Germany and Hungary began applying the first coronavirus vaccines on Saturday, just hours after receiving their first doses, one day ahead of the European Union’s plans for a coordinated launch in the 27 nations of the United States. block.
“Every day we look forward to is an extra day,” said Tobias Krueger, the operator of a nursing home where immunizations began on Saturday in Halberstadt, in the north-eastern German region of Saxony-Anhalt.
The first person in the home to be immunized with the Pfizer-BioNTech vaccine was Edith Kwoizalla, 101, the dpa news agency reported.
Krueger said 40 of the 59 residents of the house wanted the vaccination along with 10 of the 40 workers. He was among the immunized.
In Hungary, several health workers were vaccinated at South Pest Central Hospital in Budapest, while Slovak authorities also planned to start administering their first doses on Saturday night.
Shipments of coronavirus vaccines reached warehouses across the European Union on Friday and Saturday morning after leaving a plant in Belgium before Christmas. Authorities said the first injections would be applied by Sunday to the most vulnerable people, as part of a coordinated EU-wide effort.

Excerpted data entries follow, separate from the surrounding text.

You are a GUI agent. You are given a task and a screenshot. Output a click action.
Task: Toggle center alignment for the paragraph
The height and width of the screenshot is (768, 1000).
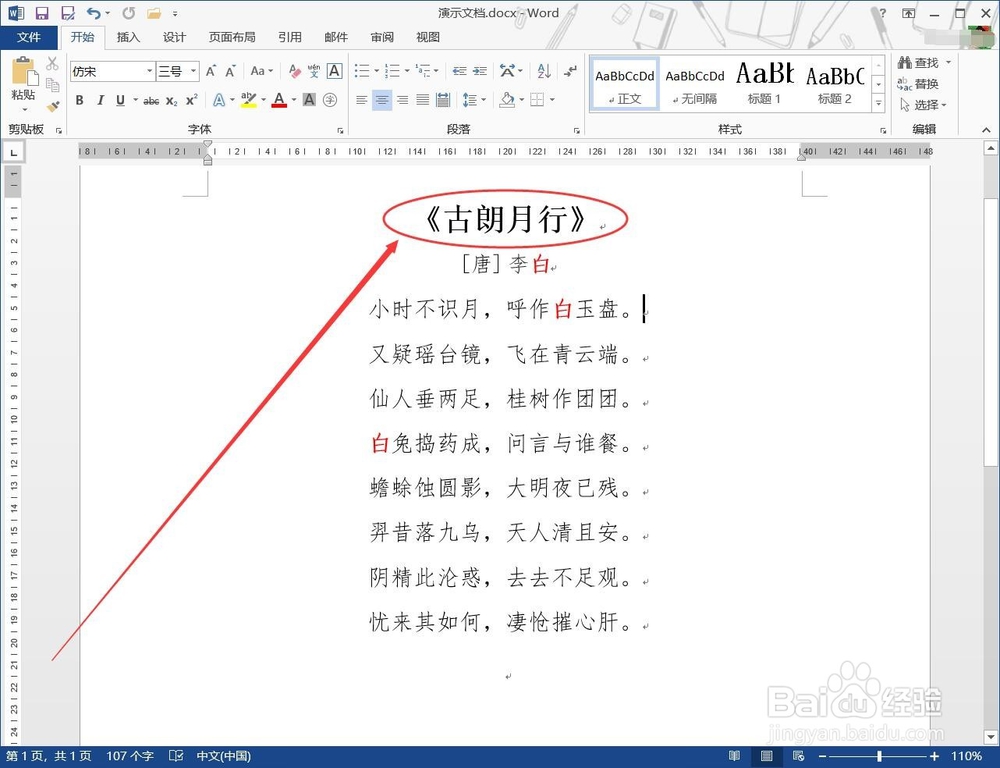tap(381, 100)
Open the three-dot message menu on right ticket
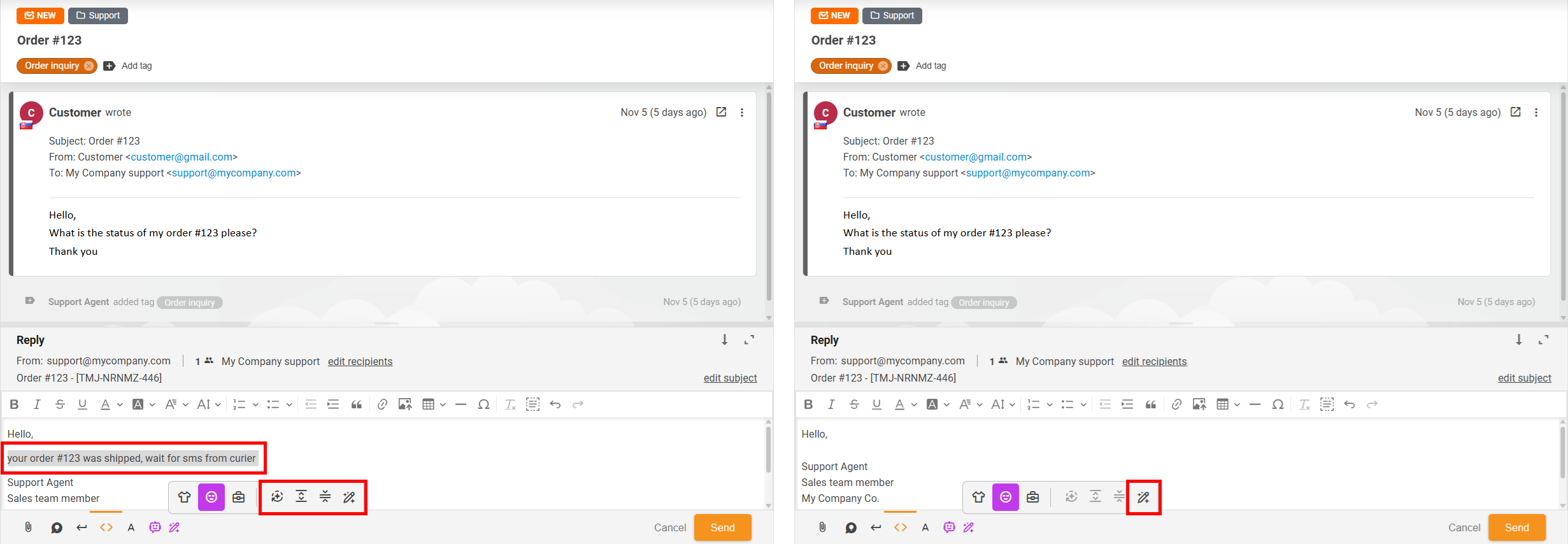Screen dimensions: 1568x544 pos(1536,113)
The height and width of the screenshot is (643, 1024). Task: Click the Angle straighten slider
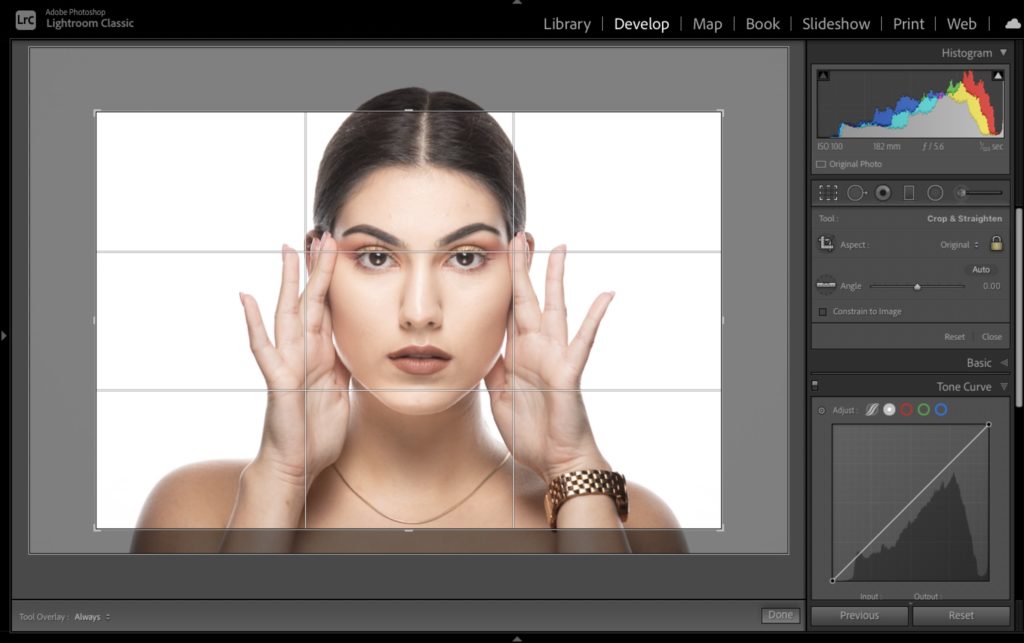(918, 286)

The launch marks a moment of hope for a region that includes some of the areas where the virus emerged most strongly in the world, such as Italy and Spain, and others, such as the Czech Republic, which were saved from the worst since principle and that until the boreal fall they saw the worst blows to their health care systems.
Impact
In total, the 27 EU member states have recorded at least 16 million cases of coronavirus and more than 336,000 deaths.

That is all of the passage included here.